◆ **WHAT YOU HAVE TO DO**
Report each line of the data below in which "agent" appears.
-- -- --
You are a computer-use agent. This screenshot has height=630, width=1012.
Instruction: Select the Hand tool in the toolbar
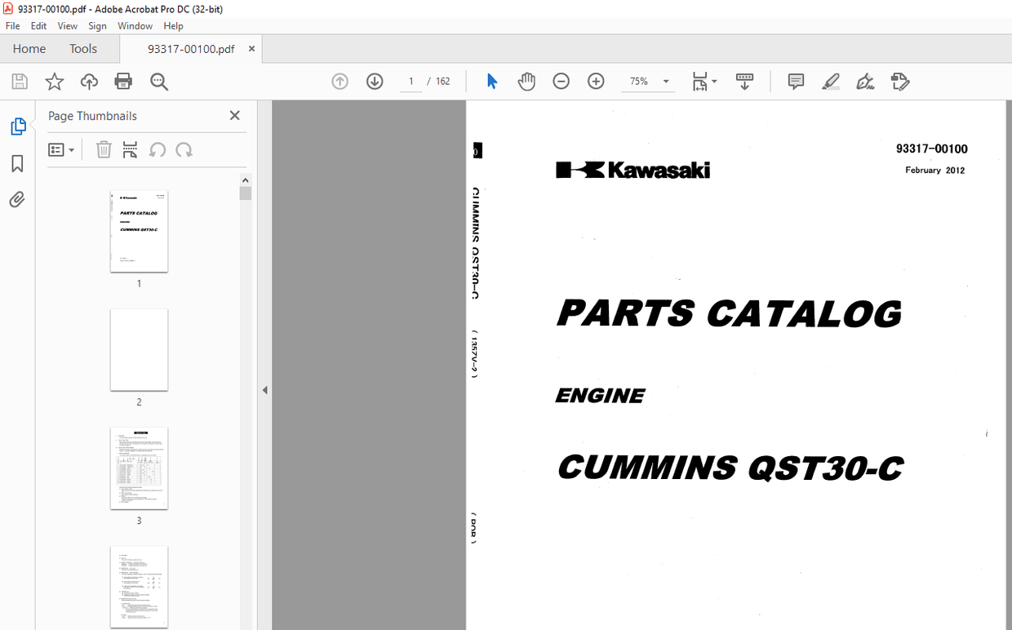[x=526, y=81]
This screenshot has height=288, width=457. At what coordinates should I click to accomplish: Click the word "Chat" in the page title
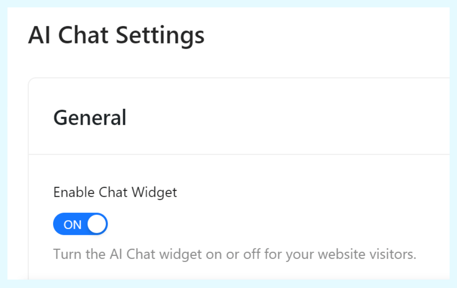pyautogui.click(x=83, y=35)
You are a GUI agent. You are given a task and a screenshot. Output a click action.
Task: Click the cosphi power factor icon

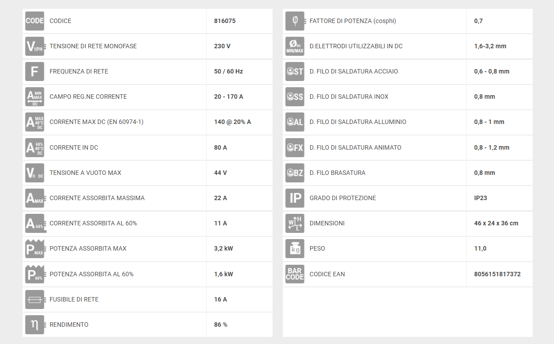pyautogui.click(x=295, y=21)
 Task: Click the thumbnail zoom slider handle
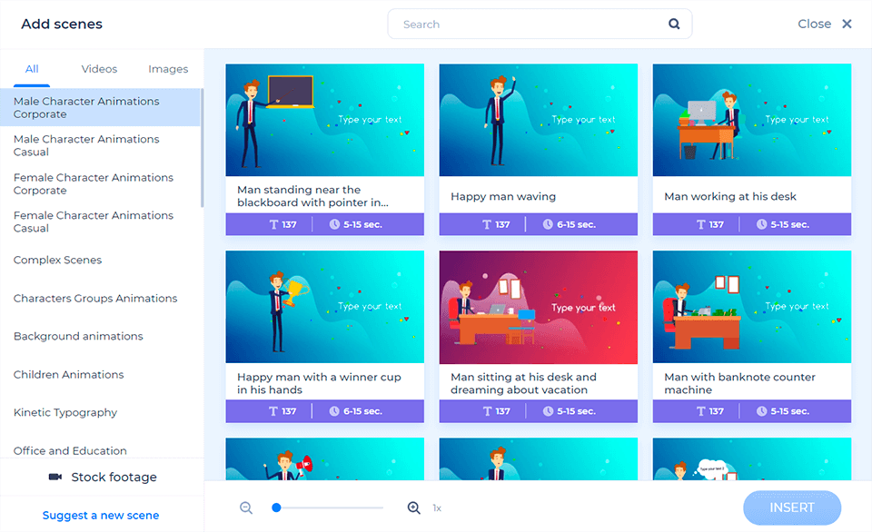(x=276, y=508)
-- -- --
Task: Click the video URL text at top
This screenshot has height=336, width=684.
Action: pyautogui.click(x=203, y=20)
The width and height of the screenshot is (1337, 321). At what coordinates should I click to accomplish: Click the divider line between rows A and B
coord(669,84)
-- -- --
◆ **SOLUTION BELOW**
You are a computer-use agent. This screenshot has height=630, width=1012.
You are a GUI agent. You are given a task and a screenshot. Output a click action.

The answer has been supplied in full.